◆ Short task ◆
Please update the material from its start through the line containing "Action: tap(47, 445)", inclusive, replacing "CMS data square" with "CMS data marker" and keeping everything else the same. Omit the pictures from your answer.

━━━━━━━━━━

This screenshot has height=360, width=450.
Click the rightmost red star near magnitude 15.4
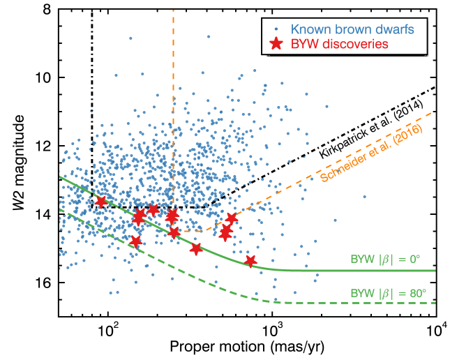click(x=250, y=261)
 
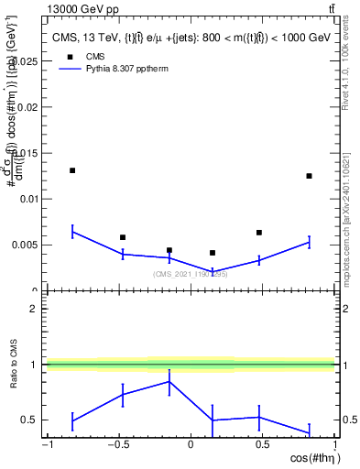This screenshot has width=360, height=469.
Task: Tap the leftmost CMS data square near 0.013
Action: tap(72, 170)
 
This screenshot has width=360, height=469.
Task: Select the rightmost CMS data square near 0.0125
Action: tap(309, 176)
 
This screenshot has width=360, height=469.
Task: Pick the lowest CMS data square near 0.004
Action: tap(213, 253)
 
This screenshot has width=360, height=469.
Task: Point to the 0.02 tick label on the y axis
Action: tap(28, 106)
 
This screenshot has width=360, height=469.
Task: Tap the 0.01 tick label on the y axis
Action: tap(28, 199)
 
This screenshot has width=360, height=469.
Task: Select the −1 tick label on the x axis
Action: tap(47, 445)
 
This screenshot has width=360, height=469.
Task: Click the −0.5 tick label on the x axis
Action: tap(117, 445)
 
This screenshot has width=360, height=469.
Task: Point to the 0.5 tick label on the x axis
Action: tap(262, 445)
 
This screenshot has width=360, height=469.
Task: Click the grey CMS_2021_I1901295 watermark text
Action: tap(190, 274)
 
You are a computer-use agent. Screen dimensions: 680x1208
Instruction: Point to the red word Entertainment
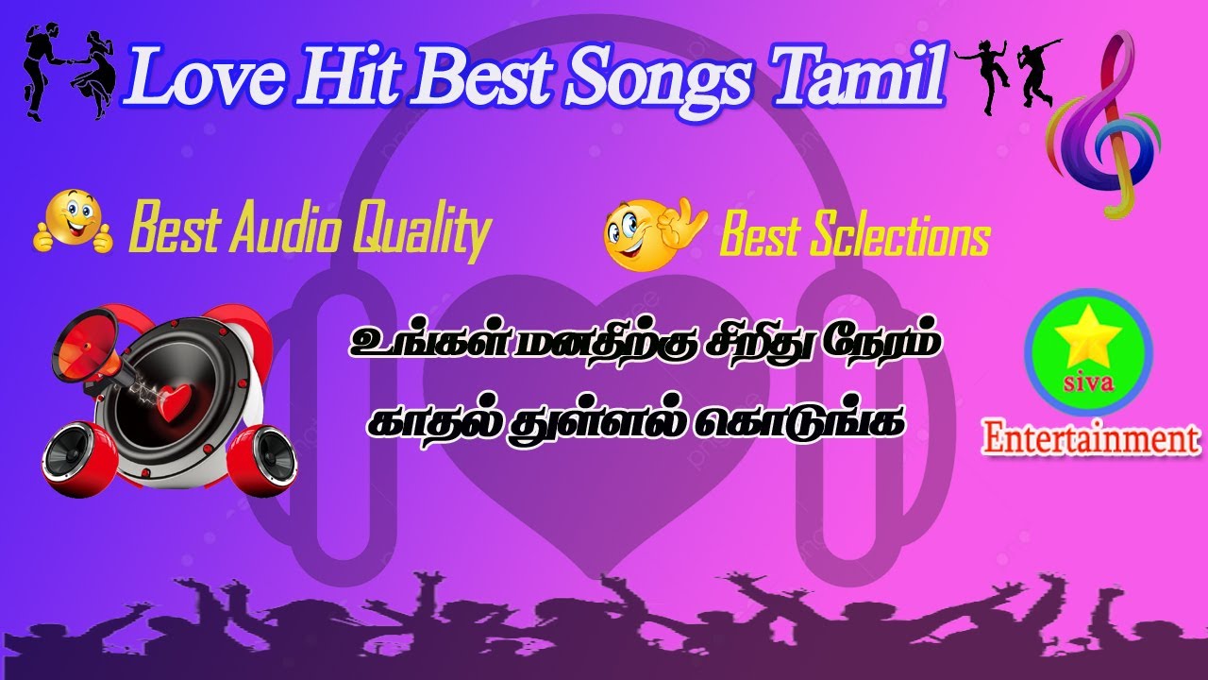click(x=1090, y=438)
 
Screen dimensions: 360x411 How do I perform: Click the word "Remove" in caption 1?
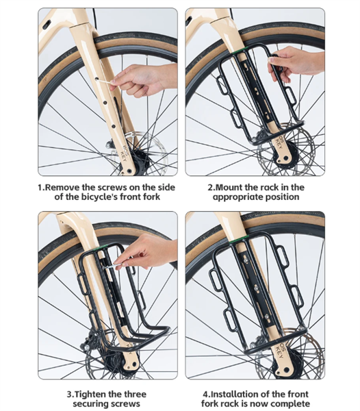click(x=62, y=188)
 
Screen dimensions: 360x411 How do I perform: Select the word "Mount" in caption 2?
click(x=229, y=188)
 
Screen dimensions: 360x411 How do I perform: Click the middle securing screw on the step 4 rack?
click(x=257, y=288)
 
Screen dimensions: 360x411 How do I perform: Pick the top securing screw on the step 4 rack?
click(x=245, y=260)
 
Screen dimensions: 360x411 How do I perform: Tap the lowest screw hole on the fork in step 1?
click(x=114, y=126)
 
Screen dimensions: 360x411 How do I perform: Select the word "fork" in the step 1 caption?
click(x=151, y=197)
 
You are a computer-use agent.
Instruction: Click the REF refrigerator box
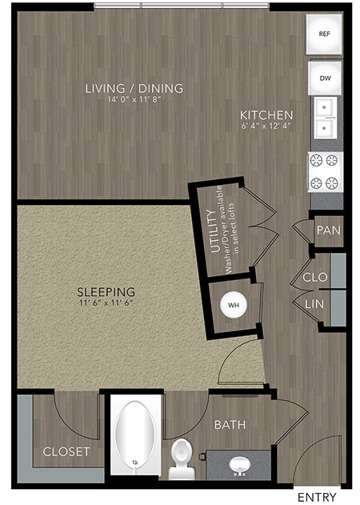point(324,34)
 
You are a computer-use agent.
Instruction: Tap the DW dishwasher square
point(325,78)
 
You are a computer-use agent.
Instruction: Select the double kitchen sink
point(325,118)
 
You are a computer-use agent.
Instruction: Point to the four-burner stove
point(325,172)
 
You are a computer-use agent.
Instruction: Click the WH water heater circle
point(234,305)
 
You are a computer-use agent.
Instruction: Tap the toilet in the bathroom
point(182,459)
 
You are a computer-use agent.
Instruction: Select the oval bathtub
point(135,436)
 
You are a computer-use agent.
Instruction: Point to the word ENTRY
point(317,497)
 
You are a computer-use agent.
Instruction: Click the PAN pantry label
point(329,230)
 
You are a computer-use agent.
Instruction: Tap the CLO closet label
point(315,277)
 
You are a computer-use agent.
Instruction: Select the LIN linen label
point(314,303)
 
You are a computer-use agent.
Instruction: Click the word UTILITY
point(214,231)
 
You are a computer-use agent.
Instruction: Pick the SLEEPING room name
point(106,292)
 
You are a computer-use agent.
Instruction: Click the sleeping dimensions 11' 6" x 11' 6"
point(106,303)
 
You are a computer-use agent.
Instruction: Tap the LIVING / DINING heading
point(134,88)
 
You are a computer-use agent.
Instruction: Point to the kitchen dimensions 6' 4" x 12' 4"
point(266,126)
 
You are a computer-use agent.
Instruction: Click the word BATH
point(230,425)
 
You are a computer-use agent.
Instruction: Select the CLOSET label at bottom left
point(66,451)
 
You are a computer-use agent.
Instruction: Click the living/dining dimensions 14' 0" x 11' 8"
point(134,99)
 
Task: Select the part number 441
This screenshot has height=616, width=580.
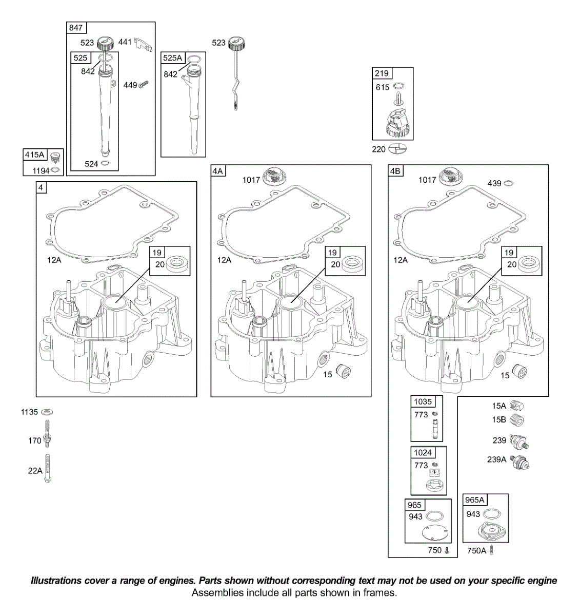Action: tap(125, 42)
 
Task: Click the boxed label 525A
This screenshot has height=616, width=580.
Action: tap(173, 58)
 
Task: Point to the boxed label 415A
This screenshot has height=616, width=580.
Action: tap(35, 155)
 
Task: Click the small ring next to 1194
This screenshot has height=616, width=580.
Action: tap(55, 170)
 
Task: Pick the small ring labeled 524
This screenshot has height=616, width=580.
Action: tap(105, 164)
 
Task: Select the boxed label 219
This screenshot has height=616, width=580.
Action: tap(382, 73)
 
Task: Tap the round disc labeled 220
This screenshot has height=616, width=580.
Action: tap(397, 149)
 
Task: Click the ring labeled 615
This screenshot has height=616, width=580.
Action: tap(398, 86)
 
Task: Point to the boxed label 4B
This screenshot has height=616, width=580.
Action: tap(395, 171)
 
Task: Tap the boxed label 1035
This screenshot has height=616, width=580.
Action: tap(423, 401)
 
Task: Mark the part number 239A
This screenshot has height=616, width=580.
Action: tap(496, 459)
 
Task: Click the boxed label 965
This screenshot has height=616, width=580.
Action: tap(414, 505)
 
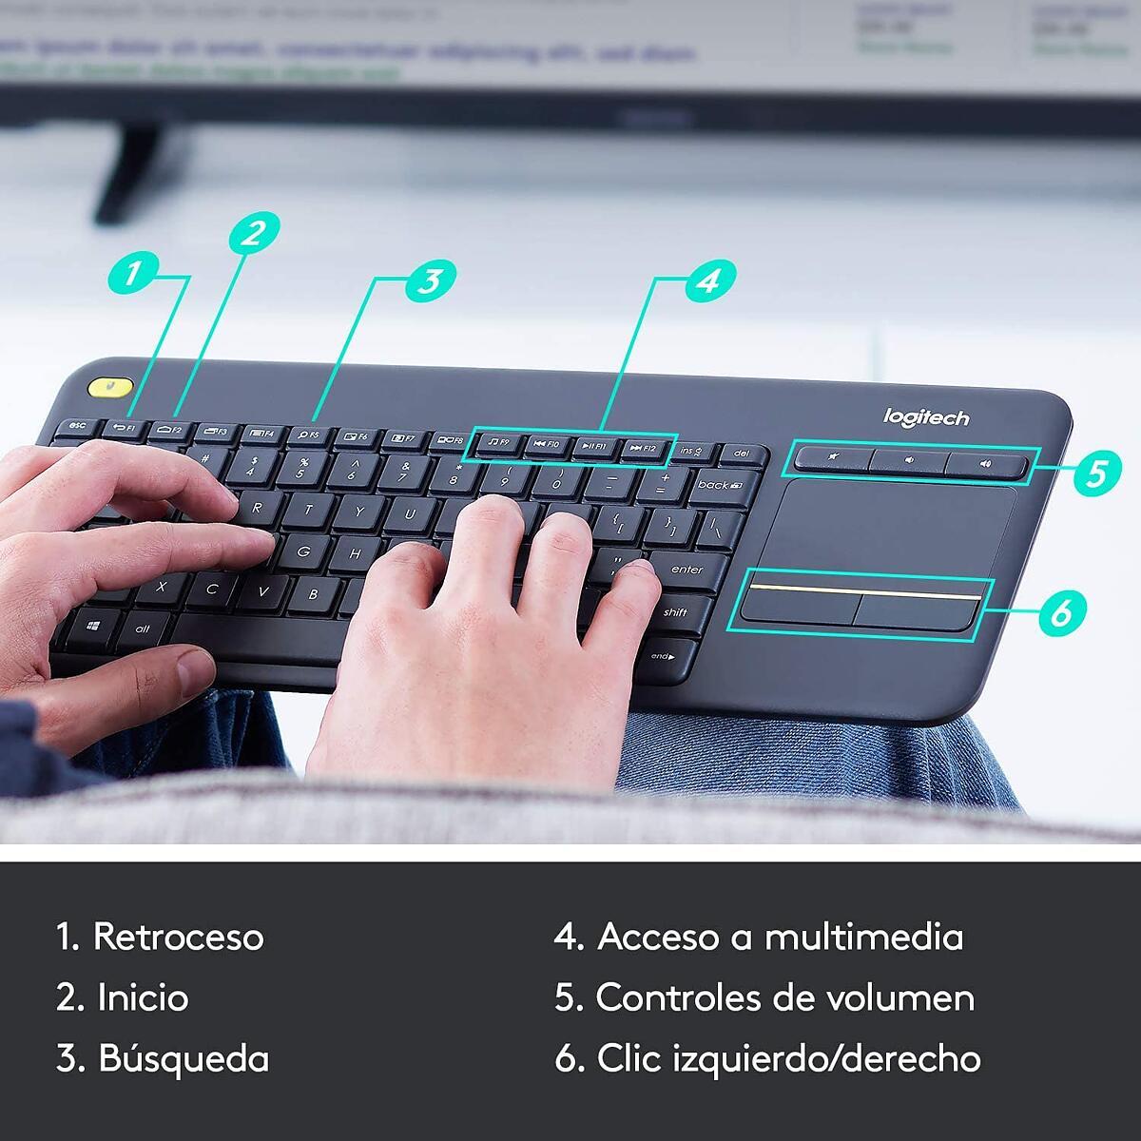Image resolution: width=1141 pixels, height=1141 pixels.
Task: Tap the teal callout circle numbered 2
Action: click(x=253, y=231)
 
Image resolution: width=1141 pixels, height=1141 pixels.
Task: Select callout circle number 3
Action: click(x=430, y=280)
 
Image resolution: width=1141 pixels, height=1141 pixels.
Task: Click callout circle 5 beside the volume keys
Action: click(x=1097, y=473)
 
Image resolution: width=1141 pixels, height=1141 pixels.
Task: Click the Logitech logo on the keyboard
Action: click(x=926, y=417)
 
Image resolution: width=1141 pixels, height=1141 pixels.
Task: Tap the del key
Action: click(x=742, y=454)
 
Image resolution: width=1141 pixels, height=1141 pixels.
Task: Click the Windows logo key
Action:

━━━━━━━━━━

◆ Solved exercise ◆
This screenshot has height=360, width=450.
Click the rightmost red star near magnitude 15.4
click(x=250, y=261)
 
This screenshot has width=360, height=469.
Task: Tap the leftmost CMS data marker near 0.013
Action: tap(72, 170)
 
This screenshot has width=360, height=469.
Task: Select the rightmost CMS data marker near 0.0125
Action: tap(309, 176)
 
This screenshot has width=360, height=469.
Task: Pick the lowest CMS data marker near 0.004
Action: tap(213, 253)
 
This screenshot has width=360, height=469.
Task: Point to the 0.02 tick label on the y axis
Action: tap(28, 106)
 
This screenshot has width=360, height=469.
Task: Tap the 0.01 tick label on the y axis
Action: tap(28, 199)
 
This screenshot has width=360, height=469.
Task: Select the −1 tick label on the x axis
Action: tap(47, 445)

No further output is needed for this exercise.